■ **Aufgabe**
Entnimm der Opernrezension wörtlich den Abschnitt von „Melodramma in vier“ bis einschließlich „15' (eine Pause)“.

■ **Text**
........

Melodramma in vier Akten
Libretto von Francesco Maria Piave
nach dem Drama Don Álvaro o La fuerza del sino von Ángel de Saavedra, Herzog von Rivas
und Wallensteins Lager von Friedrich von Schiller in der Übersetzung von Andrea Maffei
Ergänzungen und Korrekturen der Mailänder Fassung von Antonio Ghislanzoni (1869)
Musik von Giuseppe Verdi


in italienischer Sprache mit deutschen Übertiteln

Aufführungsdauer: ca. 3h 15' (eine Pause)

Premiere in der Oper am Dom am 16. September 2012
Besuchte Vorstellungen: 16. und 18. September 2012


Logo: Oper Köln

Oper Köln
(Homepage)

Desillusionierung als (schwaches) Konzept

Von Thomas Tillmann / Fotos von Paul Leclaire


Der letzte große Skandal der Kölner Oper, der am 31. August mit der Rücknahme der fristlosen Kündigung von Intendant Laufenberg und einem Auflösungsvertrag samt Abfindung sowie der Ernennung von Birgit Meyer zur Nachfolgerin seinen vorläufigen Abschluss finden sollte, ging bei der ersten Saisonpremiere in der "Oper am Dom" (so der offizielle Titel für das Musicalzelt in hörbarer Nähe auch zum Hauptbahnhof, das sich aber als Interimsstätte gar nicht so schlecht macht) in die nächste Runde: Kurz bevor das Saallicht ausgeschaltet wurde, tönte ein lautstarkes "Bravo, Laufenberg!" durch den Zuschauerraum, in das viele Kölnerinnen und Kölner begeistert einstimmten, zumal der Gefeierte selbst sichtlich gerührt ins Publikum winkte (und in der zweiten Vorstellung ziemlich provokativ seine Eintrittskarte den im Parkett bettelnden Choristen in den Hut warf). Für manchen mag dieser ungewollte Prolog das Spannendste an diesem Abend gewesen sein, die Neuproduktion - übrigens nur sechs Jahre nach der Premiere der grauenvollen Vorgängerin von Christian Schuller, da fragt man sich auch, ob Verdi nicht noch andere großartige Opern geschrieben hat, die längere Zeit nicht in Köln aufgeführt wurden - hält nach zweimaligem Betrachten nicht, was der neue Chefdramaturg im Programmheft verspricht. Der Rezensent jedenfalls empfand das "Bildertheater" des Duos Olivier Py und Pierre-André Weitz keineswegs als besonders suggestiv, das "Trugspiel von Traum und Wirklichkeit", das "sich dem Betrachter gezielt als solches zu erkennen gibt", eher als fad, das "Spektakel vor den Augen einer höheren Instanz" als durchaus wirr, aber nicht als besonders inspiriert oder inspirierend, sondern in manchen Momenten eher als hilflos und ziemlich konventionell.

........

■ **Datensätze**
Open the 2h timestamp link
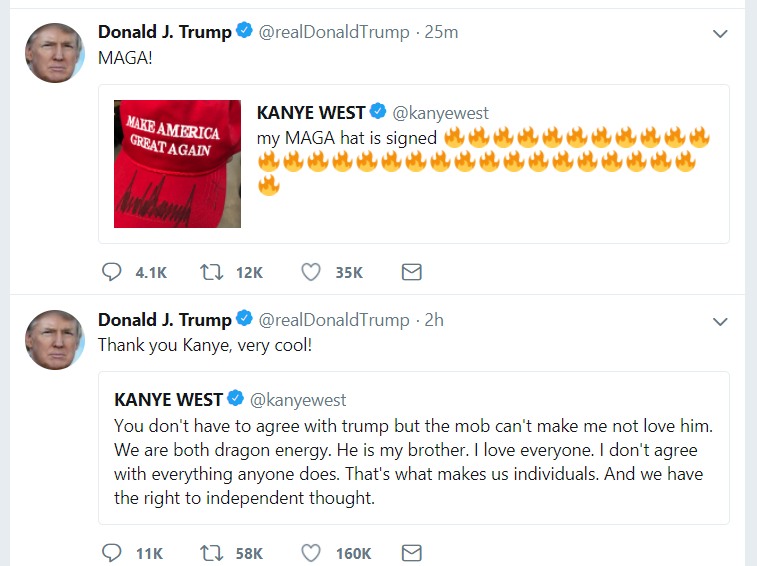click(x=434, y=320)
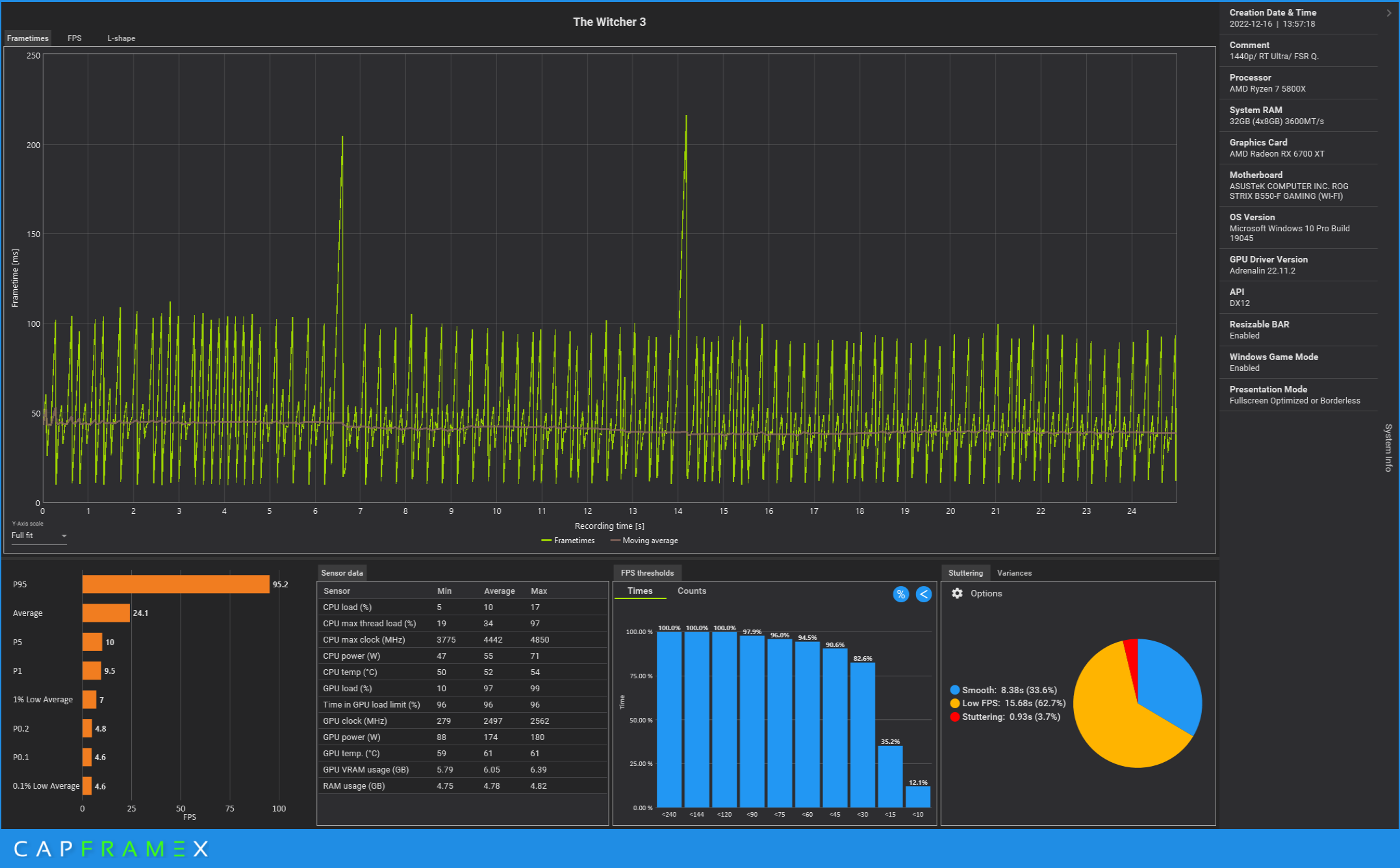Select the Times tab in FPS thresholds
Screen dimensions: 1400x868
[639, 591]
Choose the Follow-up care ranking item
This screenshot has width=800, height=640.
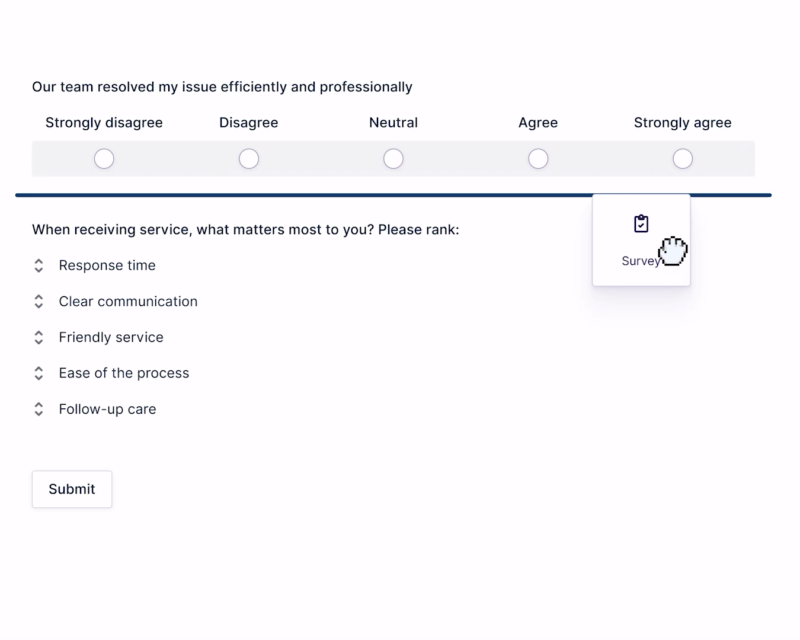click(107, 410)
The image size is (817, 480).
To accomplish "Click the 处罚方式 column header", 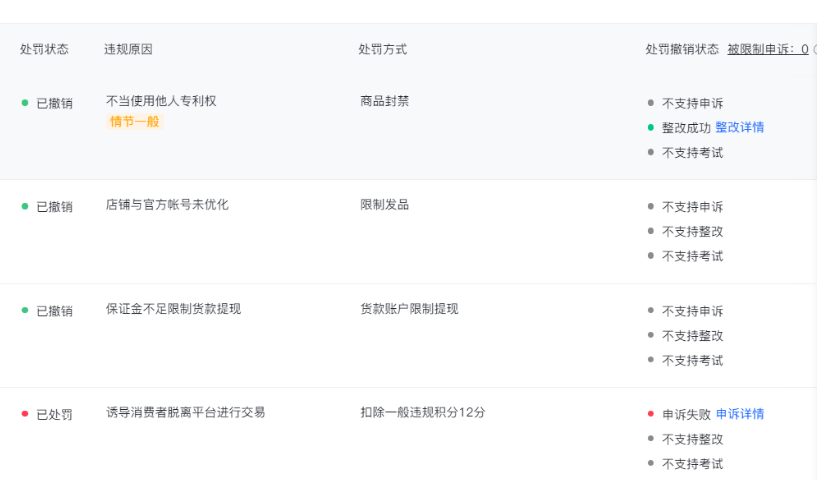I will (383, 49).
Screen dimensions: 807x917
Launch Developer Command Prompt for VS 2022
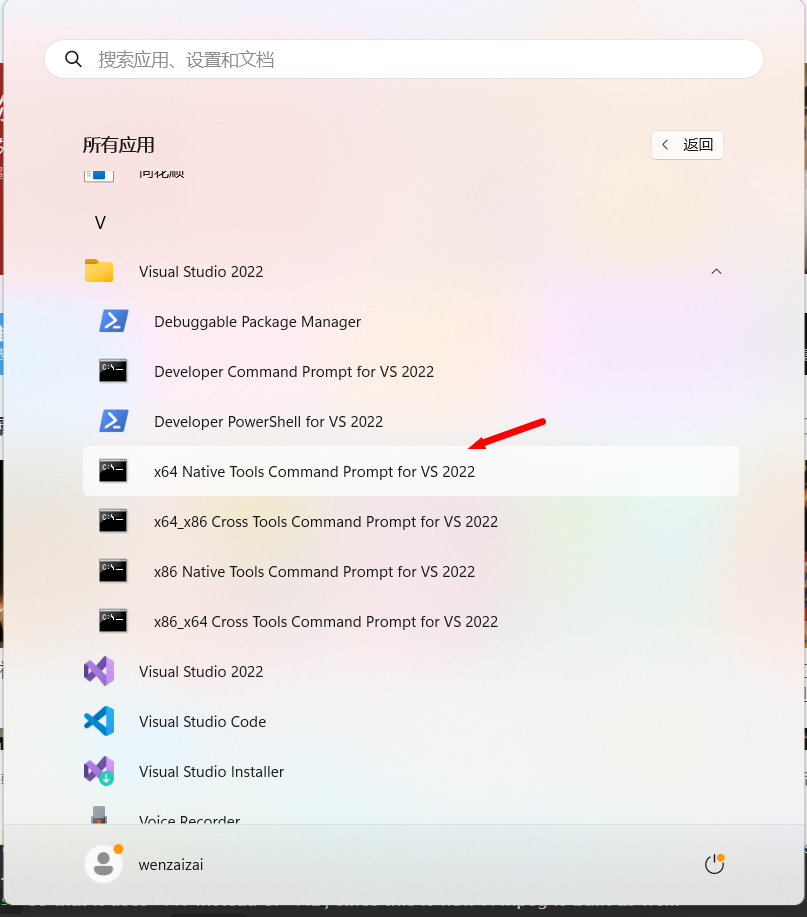pos(293,371)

........

■ **Ausgabe**
Melodramma in vier Akten
Libretto von Francesco Maria Piave
nach dem Drama Don Álvaro o La fuerza del sino von Ángel de Saavedra, Herzog von Rivas
und Wallensteins Lager von Friedrich von Schiller in der Übersetzung von Andrea Maffei
Ergänzungen und Korrekturen der Mailänder Fassung von Antonio Ghislanzoni (1869)
Musik von Giuseppe Verdi


in italienischer Sprache mit deutschen Übertiteln

Aufführungsdauer: ca. 3h 15' (eine Pause)